(Input data begins)

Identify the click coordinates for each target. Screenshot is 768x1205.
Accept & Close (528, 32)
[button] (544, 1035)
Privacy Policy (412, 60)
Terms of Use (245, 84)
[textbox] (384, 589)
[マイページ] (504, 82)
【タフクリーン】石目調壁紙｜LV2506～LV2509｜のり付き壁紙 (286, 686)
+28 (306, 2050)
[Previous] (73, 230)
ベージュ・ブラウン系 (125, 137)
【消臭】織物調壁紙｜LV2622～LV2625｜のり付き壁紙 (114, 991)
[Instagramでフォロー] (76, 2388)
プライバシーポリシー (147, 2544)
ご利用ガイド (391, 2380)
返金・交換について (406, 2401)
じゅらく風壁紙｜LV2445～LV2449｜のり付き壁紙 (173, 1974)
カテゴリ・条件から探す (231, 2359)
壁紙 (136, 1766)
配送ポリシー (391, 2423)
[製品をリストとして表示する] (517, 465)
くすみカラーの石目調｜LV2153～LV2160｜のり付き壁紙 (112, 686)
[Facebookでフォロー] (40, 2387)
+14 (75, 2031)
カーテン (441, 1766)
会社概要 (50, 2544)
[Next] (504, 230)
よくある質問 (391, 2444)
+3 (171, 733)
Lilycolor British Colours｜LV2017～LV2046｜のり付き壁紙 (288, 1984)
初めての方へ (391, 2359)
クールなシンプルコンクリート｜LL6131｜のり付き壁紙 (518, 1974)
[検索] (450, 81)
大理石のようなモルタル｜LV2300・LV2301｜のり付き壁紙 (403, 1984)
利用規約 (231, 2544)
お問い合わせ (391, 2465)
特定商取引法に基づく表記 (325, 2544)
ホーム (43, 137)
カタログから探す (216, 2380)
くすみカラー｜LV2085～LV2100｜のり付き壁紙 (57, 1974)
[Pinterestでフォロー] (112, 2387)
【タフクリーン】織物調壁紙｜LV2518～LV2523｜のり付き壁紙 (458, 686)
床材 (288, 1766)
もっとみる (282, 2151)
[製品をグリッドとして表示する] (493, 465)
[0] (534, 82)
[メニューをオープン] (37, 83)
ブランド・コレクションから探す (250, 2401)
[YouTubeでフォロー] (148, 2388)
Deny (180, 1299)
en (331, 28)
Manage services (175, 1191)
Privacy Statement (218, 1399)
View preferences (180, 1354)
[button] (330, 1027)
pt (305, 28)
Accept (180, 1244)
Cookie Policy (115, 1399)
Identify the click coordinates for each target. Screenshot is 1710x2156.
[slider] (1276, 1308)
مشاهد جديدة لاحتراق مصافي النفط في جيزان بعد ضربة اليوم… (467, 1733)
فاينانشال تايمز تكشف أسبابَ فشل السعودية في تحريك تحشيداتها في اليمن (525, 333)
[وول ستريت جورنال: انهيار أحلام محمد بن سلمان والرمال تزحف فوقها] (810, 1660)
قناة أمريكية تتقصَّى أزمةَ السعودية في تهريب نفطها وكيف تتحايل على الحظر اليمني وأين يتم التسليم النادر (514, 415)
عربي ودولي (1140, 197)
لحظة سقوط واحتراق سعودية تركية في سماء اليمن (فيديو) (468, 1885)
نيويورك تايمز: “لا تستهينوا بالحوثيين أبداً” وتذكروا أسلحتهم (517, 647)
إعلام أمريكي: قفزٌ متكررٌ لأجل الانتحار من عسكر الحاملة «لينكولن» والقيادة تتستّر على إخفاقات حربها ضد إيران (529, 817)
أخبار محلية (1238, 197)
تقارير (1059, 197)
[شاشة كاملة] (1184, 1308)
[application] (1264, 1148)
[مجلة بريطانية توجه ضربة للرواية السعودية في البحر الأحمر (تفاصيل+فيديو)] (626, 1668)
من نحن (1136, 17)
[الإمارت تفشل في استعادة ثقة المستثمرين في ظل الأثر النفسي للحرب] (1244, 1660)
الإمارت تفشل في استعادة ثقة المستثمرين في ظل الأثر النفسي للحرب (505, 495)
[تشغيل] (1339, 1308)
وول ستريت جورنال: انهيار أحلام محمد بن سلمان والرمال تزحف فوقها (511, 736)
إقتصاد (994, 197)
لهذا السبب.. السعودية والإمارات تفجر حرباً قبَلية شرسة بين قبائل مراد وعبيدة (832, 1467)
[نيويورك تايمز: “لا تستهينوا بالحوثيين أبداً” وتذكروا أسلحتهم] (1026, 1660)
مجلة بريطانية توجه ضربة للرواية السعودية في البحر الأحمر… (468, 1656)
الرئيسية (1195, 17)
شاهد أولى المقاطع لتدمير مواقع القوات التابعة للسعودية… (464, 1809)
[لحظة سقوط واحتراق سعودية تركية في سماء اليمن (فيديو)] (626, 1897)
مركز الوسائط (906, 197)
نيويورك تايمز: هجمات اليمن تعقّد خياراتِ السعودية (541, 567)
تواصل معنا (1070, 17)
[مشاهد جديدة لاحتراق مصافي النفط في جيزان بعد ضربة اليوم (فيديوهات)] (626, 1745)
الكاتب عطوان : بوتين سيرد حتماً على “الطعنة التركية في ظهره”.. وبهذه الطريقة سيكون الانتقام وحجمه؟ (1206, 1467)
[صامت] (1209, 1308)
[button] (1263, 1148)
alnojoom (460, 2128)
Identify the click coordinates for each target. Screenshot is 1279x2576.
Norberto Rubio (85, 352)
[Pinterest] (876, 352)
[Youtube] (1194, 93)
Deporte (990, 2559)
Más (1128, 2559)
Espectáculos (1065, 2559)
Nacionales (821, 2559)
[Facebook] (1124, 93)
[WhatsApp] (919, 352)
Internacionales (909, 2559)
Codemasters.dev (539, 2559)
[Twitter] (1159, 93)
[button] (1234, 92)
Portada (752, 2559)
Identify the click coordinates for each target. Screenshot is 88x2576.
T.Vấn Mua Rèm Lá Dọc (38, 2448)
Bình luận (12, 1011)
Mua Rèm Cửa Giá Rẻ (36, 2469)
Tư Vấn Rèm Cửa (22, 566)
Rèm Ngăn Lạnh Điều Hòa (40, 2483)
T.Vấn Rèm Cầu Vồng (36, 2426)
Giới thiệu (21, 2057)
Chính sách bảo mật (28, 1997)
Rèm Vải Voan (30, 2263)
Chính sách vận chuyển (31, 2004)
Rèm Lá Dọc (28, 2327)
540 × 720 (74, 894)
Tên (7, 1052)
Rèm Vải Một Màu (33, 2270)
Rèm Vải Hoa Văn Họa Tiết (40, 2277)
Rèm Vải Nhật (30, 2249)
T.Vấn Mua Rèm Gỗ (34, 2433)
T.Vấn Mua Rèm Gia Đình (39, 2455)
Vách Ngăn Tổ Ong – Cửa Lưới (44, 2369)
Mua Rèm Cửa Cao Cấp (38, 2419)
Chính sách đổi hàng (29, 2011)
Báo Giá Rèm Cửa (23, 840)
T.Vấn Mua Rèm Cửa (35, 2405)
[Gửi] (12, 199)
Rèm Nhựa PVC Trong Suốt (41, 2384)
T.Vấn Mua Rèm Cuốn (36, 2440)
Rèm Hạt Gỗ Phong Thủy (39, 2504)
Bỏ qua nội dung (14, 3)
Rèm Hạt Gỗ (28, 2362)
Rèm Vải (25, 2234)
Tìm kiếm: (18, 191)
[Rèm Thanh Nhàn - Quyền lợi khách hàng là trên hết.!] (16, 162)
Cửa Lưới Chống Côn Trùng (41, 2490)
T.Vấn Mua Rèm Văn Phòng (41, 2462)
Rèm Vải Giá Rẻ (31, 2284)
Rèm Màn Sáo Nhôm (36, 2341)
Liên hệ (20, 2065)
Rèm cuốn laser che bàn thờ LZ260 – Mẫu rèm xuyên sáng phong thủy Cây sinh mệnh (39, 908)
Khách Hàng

(Input data ends)

Task item => The only acceptable answer is the full set of entries, repeated exactly.

Your response =>
Identify the click coordinates for each target. Screenshot is 768x1205.
Accept & Close (528, 32)
[button] (544, 1035)
Privacy Policy (412, 60)
Terms of Use (245, 84)
[textbox] (384, 589)
[マイページ] (504, 82)
【タフクリーン】石目調壁紙｜LV2506～LV2509｜のり付き壁紙 (286, 686)
+28 (306, 2050)
[Previous] (73, 230)
ベージュ・ブラウン系 (125, 137)
【消臭】織物調壁紙｜LV2622～LV2625｜のり付き壁紙 (114, 991)
[Instagramでフォロー] (76, 2388)
プライバシーポリシー (147, 2544)
ご利用ガイド (391, 2380)
返金・交換について (406, 2401)
じゅらく風壁紙｜LV2445～LV2449｜のり付き壁紙 (173, 1974)
カテゴリ・条件から探す (231, 2359)
壁紙 (136, 1766)
配送ポリシー (391, 2423)
[製品をリストとして表示する] (517, 465)
くすみカラーの石目調｜LV2153～LV2160｜のり付き壁紙 (112, 686)
[Facebookでフォロー] (40, 2387)
+14 (75, 2031)
カーテン (441, 1766)
会社概要 (50, 2544)
[Next] (504, 230)
よくある質問 (391, 2444)
+3 (171, 733)
Lilycolor British Colours｜LV2017～LV2046｜のり付き壁紙 (288, 1984)
初めての方へ (391, 2359)
クールなシンプルコンクリート｜LL6131｜のり付き壁紙 (518, 1974)
[検索] (450, 81)
大理石のようなモルタル｜LV2300・LV2301｜のり付き壁紙 (403, 1984)
利用規約 (231, 2544)
お問い合わせ (391, 2465)
特定商取引法に基づく表記 (325, 2544)
ホーム (43, 137)
カタログから探す (216, 2380)
くすみカラー｜LV2085～LV2100｜のり付き壁紙 (57, 1974)
[Pinterestでフォロー] (112, 2387)
【タフクリーン】織物調壁紙｜LV2518～LV2523｜のり付き壁紙 (458, 686)
床材 (288, 1766)
もっとみる (282, 2151)
[製品をグリッドとして表示する] (493, 465)
[0] (534, 82)
[メニューをオープン] (37, 83)
ブランド・コレクションから探す (250, 2401)
[YouTubeでフォロー] (148, 2388)
Deny (180, 1299)
en (331, 28)
Manage services (175, 1191)
Privacy Statement (218, 1399)
View preferences (180, 1354)
[button] (330, 1027)
pt (305, 28)
Accept (180, 1244)
Cookie Policy (115, 1399)
Identify the click coordinates for each target. Screenshot is 1710x2156.
[slider] (1276, 1308)
مشاهد جديدة لاحتراق مصافي النفط في جيزان بعد ضربة اليوم… (467, 1733)
فاينانشال تايمز تكشف أسبابَ فشل السعودية في تحريك تحشيداتها في اليمن (525, 333)
[وول ستريت جورنال: انهيار أحلام محمد بن سلمان والرمال تزحف فوقها] (810, 1660)
قناة أمريكية تتقصَّى أزمةَ السعودية في تهريب نفطها وكيف تتحايل على الحظر اليمني وأين يتم التسليم النادر (514, 415)
عربي ودولي (1140, 197)
لحظة سقوط واحتراق سعودية تركية في سماء اليمن (فيديو) (468, 1885)
نيويورك تايمز: “لا تستهينوا بالحوثيين أبداً” وتذكروا أسلحتهم (517, 647)
إعلام أمريكي: قفزٌ متكررٌ لأجل الانتحار من عسكر الحاملة «لينكولن» والقيادة تتستّر على إخفاقات حربها ضد إيران (529, 817)
أخبار محلية (1238, 197)
تقارير (1059, 197)
[شاشة كاملة] (1184, 1308)
[application] (1264, 1148)
[مجلة بريطانية توجه ضربة للرواية السعودية في البحر الأحمر (تفاصيل+فيديو)] (626, 1668)
من نحن (1136, 17)
[الإمارت تفشل في استعادة ثقة المستثمرين في ظل الأثر النفسي للحرب] (1244, 1660)
الإمارت تفشل في استعادة ثقة المستثمرين في ظل الأثر النفسي للحرب (505, 495)
[تشغيل] (1339, 1308)
وول ستريت جورنال: انهيار أحلام محمد بن سلمان والرمال تزحف فوقها (511, 736)
إقتصاد (994, 197)
لهذا السبب.. السعودية والإمارات تفجر حرباً قبَلية شرسة بين قبائل مراد وعبيدة (832, 1467)
[نيويورك تايمز: “لا تستهينوا بالحوثيين أبداً” وتذكروا أسلحتهم] (1026, 1660)
مجلة بريطانية توجه ضربة للرواية السعودية في البحر الأحمر… (468, 1656)
الرئيسية (1195, 17)
شاهد أولى المقاطع لتدمير مواقع القوات التابعة للسعودية… (464, 1809)
[لحظة سقوط واحتراق سعودية تركية في سماء اليمن (فيديو)] (626, 1897)
مركز الوسائط (906, 197)
نيويورك تايمز: هجمات اليمن تعقّد خياراتِ السعودية (541, 567)
تواصل معنا (1070, 17)
[مشاهد جديدة لاحتراق مصافي النفط في جيزان بعد ضربة اليوم (فيديوهات)] (626, 1745)
الكاتب عطوان : بوتين سيرد حتماً على “الطعنة التركية في ظهره”.. وبهذه الطريقة سيكون الانتقام وحجمه؟ (1206, 1467)
[صامت] (1209, 1308)
[button] (1263, 1148)
alnojoom (460, 2128)
Identify the click coordinates for each target. Screenshot is 1279x2576.
Norberto Rubio (85, 352)
[Pinterest] (876, 352)
[Youtube] (1194, 93)
Deporte (990, 2559)
Más (1128, 2559)
Espectáculos (1065, 2559)
Nacionales (821, 2559)
[Facebook] (1124, 93)
[WhatsApp] (919, 352)
Internacionales (909, 2559)
Codemasters.dev (539, 2559)
[Twitter] (1159, 93)
[button] (1234, 92)
Portada (752, 2559)
Identify the click coordinates for each target. Screenshot is 88x2576.
T.Vấn Mua Rèm Lá Dọc (38, 2448)
Bình luận (12, 1011)
Mua Rèm Cửa Giá Rẻ (36, 2469)
Tư Vấn Rèm Cửa (22, 566)
Rèm Ngăn Lạnh Điều Hòa (40, 2483)
T.Vấn Rèm Cầu Vồng (36, 2426)
Giới thiệu (21, 2057)
Chính sách bảo mật (28, 1997)
Rèm Vải Voan (30, 2263)
Chính sách vận chuyển (31, 2004)
Rèm Lá Dọc (28, 2327)
540 × 720 (74, 894)
Tên (7, 1052)
Rèm Vải Một Màu (33, 2270)
Rèm Vải Hoa Văn Họa Tiết (40, 2277)
Rèm Vải Nhật (30, 2249)
T.Vấn Mua Rèm Gỗ (34, 2433)
T.Vấn Mua Rèm Gia Đình (39, 2455)
Vách Ngăn Tổ Ong – Cửa Lưới (44, 2369)
Mua Rèm Cửa Cao Cấp (38, 2419)
Chính sách đổi hàng (29, 2011)
Báo Giá Rèm Cửa (23, 840)
T.Vấn Mua Rèm Cửa (35, 2405)
[Gửi] (12, 199)
Rèm Nhựa PVC Trong Suốt (41, 2384)
T.Vấn Mua Rèm Cuốn (36, 2440)
Rèm Hạt Gỗ Phong Thủy (39, 2504)
Bỏ qua nội dung (14, 3)
Rèm Hạt Gỗ (28, 2362)
Rèm Vải (25, 2234)
Tìm kiếm: (18, 191)
[Rèm Thanh Nhàn - Quyền lợi khách hàng là trên hết.!] (16, 162)
Cửa Lưới Chống Côn Trùng (41, 2490)
T.Vấn Mua Rèm Văn Phòng (41, 2462)
Rèm Vải Giá Rẻ (31, 2284)
Rèm Màn Sáo Nhôm (36, 2341)
Liên hệ (20, 2065)
Rèm cuốn laser che bàn thờ LZ260 – Mẫu rèm xuyên sáng phong thủy Cây sinh mệnh (39, 908)
Khách Hàng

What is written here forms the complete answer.